_Task details:_ Reproduce each line of the data below word for word, leaving out the pictures.

▬▬▬▬▬▬

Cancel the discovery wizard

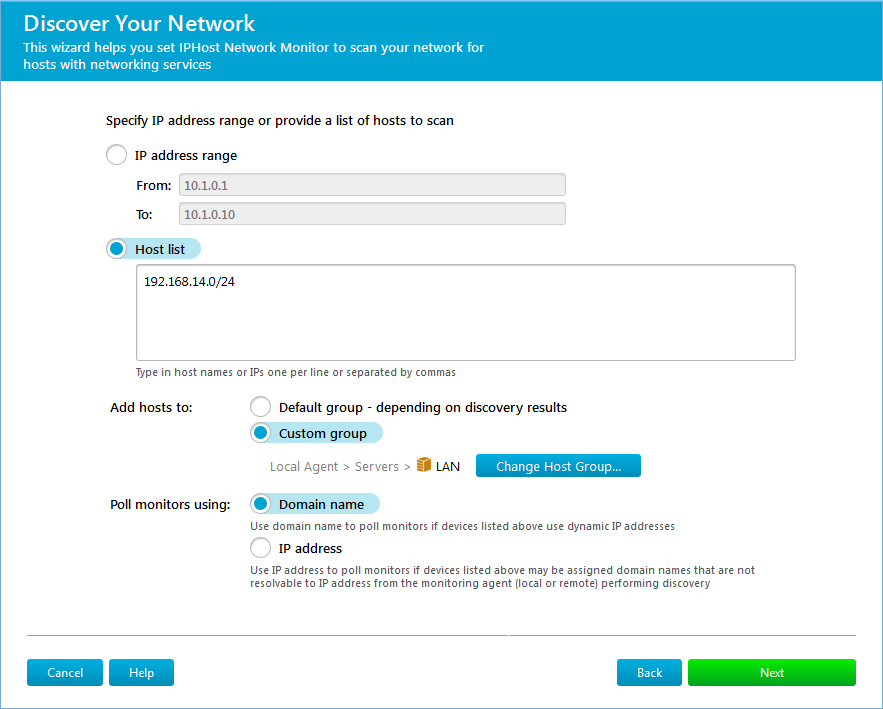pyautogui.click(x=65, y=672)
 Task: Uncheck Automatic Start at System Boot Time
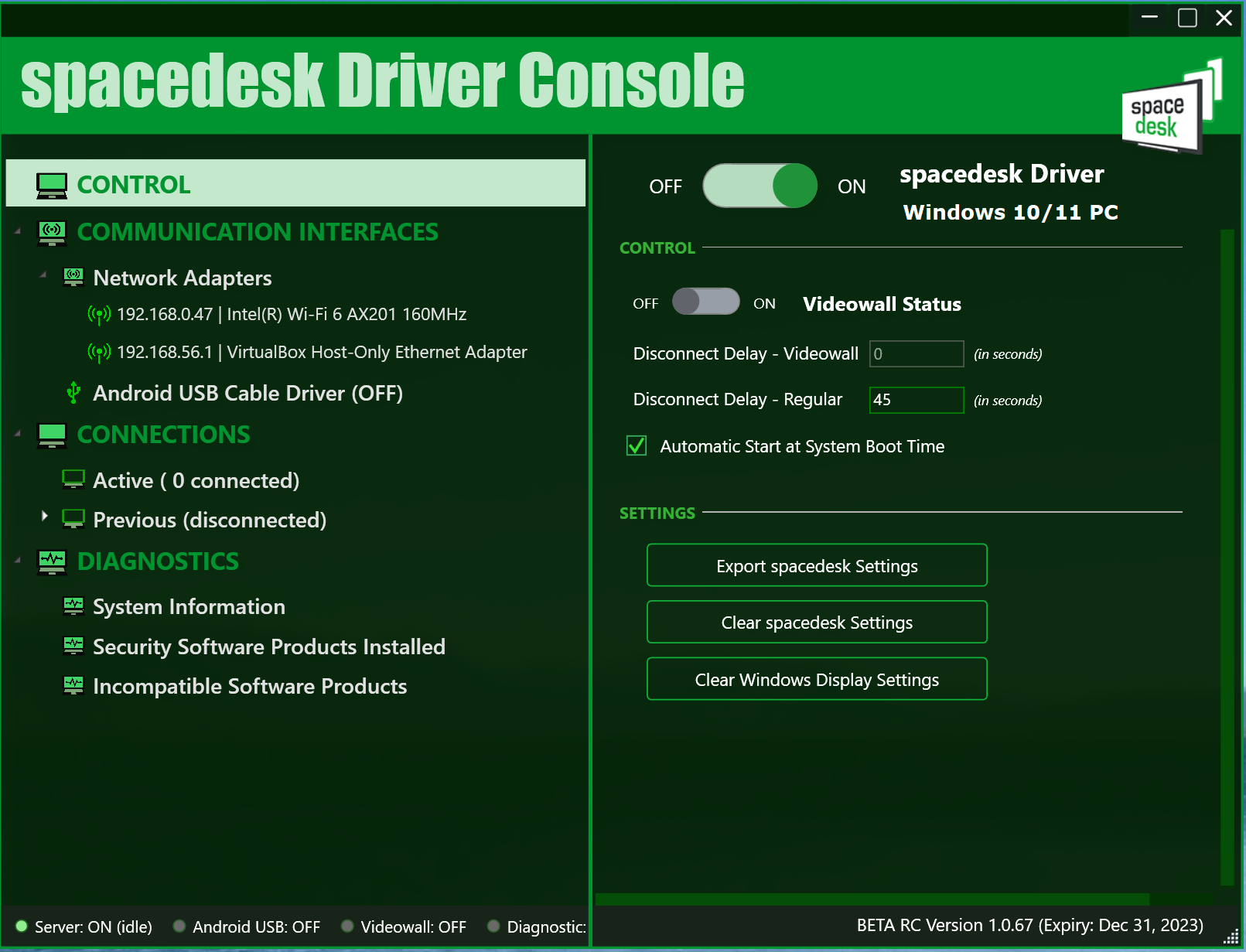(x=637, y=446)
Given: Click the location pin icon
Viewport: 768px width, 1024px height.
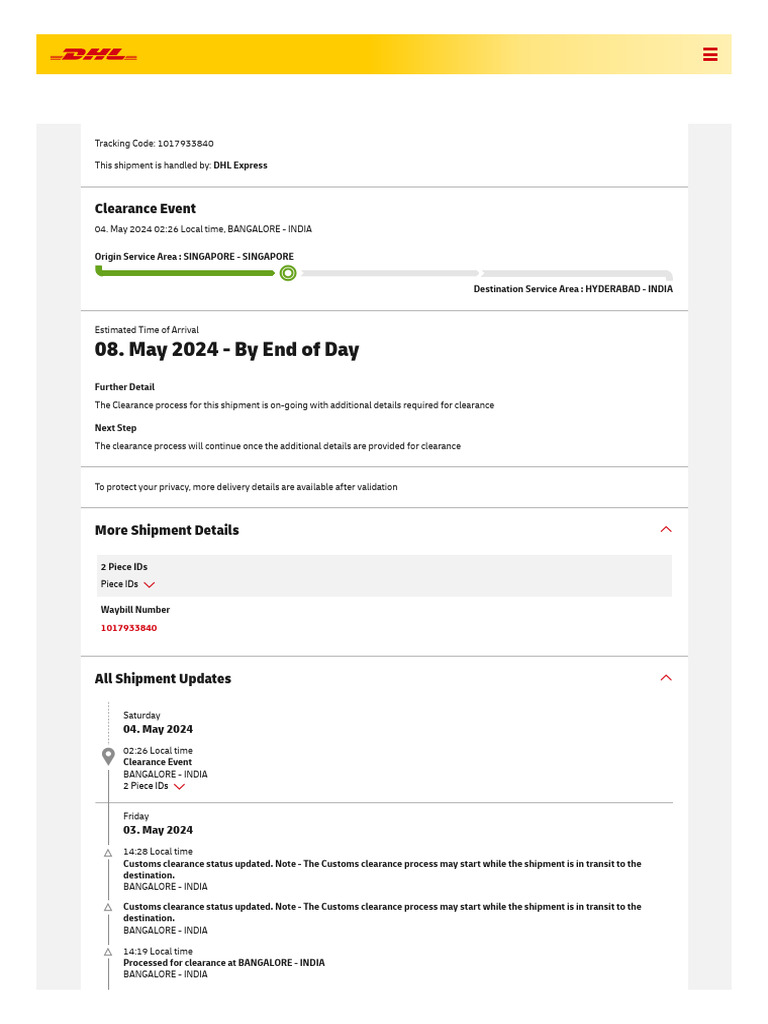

▬▬▬▬▬▬

_Final result:_
Cancel the discovery wizard

pyautogui.click(x=65, y=672)
 Task: Uncheck Automatic Start at System Boot Time
(x=637, y=446)
Given: Click the location pin icon
Viewport: 768px width, 1024px height.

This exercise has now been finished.